A framework for urban meteorological simulations integrating multi-scale modeling and UAV aerial photography

Sophisticated urban climate systems emerge from the intricate interplay between mesoscale circulations and microscale forcing, making it difficult to fully capture their effects using conventional mesoscale or microscale models alone. Furthermore, high-quality urban morphology data are crucial for quantifying the highly heterogeneous and fragmented urban thermal environment. Here, we present an innovative multi-scale modeling framework that integrates a coupled mesoscale–microscale numerical model with unmanned aerial vehicle (UAV)-based remote sensing to acquire high-resolution urban surface data. This approach enables the accurate representation of fine-scale urban microclimate dynamics within a mesoscale meteorological context. Applying this framework to a heatwave event in Xiong'an New Area, China, we find that riverfront areas exhibit lower temperatures, enhanced ventilation, higher humidity, and reduced thermal stress compared to both high-density and low-density urban zones, with physiological equivalent temperature (PET) reduced by 2.3°C. In high-density built-up areas, radiative energy is primarily stored as ground heat (Q_s) and released as sensible heat (Q_h) at night, exacerbating nocturnal heat stress.

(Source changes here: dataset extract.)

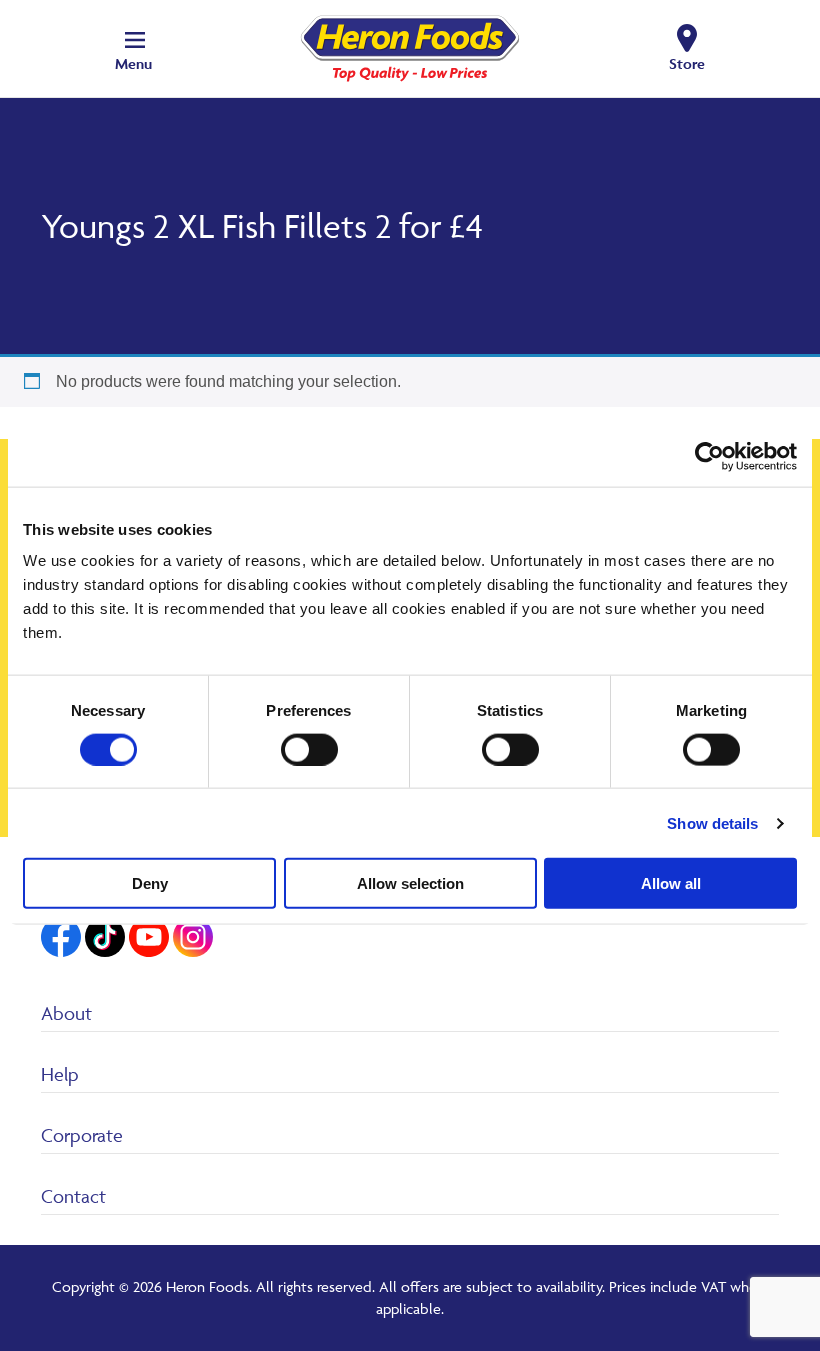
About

By contrast, in riverfront zones, a greater fraction of radiative energy is converted into latent heat flux, mitigating heat stress. Additionally, shaded surfaces exhibit significantly lower heat fluxes than sunlit areas. These findings highlight the potential of this multi-scale framework as a powerful tool for sustainable urban climate design, offering new insights into the sensitivity of microclimatic processes to urban morphology, new developments, and the spatial configuration of blue-green infrastructure.